*Brief*
Please show, unchanged, every line of the listing below that contains the string "arrow".
···
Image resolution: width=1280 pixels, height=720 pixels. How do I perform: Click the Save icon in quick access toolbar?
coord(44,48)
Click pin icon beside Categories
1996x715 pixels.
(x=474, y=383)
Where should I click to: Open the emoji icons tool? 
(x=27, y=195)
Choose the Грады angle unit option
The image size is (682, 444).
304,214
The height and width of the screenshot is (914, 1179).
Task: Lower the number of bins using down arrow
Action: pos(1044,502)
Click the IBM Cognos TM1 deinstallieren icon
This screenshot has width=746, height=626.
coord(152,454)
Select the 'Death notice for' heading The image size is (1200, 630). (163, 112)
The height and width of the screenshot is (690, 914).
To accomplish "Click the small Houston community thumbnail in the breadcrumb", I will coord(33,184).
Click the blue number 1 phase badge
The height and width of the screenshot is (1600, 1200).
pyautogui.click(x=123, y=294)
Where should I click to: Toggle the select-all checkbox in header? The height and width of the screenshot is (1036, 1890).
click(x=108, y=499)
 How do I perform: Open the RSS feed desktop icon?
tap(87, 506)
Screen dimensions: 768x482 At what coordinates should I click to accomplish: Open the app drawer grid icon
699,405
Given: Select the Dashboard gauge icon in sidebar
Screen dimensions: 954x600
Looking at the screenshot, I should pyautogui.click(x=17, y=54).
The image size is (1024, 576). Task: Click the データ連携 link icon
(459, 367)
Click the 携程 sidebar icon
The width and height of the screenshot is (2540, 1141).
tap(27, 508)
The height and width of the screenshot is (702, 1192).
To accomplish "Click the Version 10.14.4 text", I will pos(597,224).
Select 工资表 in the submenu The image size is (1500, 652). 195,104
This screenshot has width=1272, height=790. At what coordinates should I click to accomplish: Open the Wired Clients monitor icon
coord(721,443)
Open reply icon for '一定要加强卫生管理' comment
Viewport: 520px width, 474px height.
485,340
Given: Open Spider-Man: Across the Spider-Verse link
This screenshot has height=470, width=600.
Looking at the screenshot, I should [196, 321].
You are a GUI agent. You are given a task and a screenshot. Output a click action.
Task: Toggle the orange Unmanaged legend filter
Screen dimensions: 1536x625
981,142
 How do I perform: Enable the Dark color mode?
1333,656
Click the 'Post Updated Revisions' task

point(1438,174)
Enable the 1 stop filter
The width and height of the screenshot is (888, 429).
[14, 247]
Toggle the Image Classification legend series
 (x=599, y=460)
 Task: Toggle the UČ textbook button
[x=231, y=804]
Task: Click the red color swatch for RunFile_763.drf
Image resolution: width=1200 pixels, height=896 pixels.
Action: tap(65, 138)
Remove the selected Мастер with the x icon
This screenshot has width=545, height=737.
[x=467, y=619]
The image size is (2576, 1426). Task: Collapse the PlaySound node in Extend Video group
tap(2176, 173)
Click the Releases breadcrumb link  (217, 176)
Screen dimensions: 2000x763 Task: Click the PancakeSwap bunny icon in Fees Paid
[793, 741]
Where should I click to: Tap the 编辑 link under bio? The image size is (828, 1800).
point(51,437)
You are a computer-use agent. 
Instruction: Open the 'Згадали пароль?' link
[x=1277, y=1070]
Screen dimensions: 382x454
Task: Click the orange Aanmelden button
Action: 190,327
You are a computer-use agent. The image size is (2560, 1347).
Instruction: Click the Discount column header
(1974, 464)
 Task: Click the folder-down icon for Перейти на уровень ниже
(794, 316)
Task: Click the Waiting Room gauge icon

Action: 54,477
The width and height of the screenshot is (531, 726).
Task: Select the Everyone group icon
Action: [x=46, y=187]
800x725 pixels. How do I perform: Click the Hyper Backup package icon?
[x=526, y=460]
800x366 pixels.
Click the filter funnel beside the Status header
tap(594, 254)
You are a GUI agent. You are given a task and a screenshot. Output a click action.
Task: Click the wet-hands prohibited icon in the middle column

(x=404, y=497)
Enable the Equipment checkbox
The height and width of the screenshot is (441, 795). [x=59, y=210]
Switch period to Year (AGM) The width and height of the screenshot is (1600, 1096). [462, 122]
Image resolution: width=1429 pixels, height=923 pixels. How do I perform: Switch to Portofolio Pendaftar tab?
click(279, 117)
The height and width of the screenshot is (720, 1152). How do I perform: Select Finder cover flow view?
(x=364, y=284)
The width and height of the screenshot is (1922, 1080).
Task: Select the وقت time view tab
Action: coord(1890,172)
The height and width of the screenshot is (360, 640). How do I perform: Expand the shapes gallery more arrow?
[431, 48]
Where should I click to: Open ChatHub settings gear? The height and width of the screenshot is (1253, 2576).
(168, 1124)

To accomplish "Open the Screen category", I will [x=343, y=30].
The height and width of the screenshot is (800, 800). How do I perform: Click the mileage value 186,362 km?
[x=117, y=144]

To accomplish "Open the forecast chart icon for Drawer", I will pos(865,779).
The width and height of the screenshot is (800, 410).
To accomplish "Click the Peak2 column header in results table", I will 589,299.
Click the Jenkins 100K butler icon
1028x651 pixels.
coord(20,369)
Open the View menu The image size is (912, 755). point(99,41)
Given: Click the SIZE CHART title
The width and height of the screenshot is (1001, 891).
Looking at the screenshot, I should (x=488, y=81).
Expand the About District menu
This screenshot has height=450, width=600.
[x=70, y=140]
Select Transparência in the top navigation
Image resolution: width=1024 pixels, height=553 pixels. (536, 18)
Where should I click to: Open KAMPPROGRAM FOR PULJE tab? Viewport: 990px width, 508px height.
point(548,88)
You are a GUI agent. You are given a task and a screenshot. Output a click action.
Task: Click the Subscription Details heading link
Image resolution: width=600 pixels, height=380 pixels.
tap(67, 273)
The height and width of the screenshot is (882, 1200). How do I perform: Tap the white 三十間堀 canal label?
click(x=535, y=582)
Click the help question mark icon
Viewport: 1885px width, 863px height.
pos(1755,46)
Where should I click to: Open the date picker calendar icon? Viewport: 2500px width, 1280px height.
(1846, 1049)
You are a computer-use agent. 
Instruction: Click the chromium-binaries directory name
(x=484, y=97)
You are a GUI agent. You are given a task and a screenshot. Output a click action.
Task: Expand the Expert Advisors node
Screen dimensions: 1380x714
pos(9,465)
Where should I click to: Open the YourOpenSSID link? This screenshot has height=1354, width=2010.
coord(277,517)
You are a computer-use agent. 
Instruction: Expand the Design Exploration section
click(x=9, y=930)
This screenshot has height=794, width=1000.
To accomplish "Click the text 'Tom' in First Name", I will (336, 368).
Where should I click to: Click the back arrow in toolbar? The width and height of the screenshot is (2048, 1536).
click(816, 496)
···
*Task solution*
Task: Lower the number of bins using down arrow
The height and width of the screenshot is (360, 640). How do I perform: Expand the shapes gallery more arrow?
Where should I click to: Click the back arrow in toolbar? The width and height of the screenshot is (2048, 1536).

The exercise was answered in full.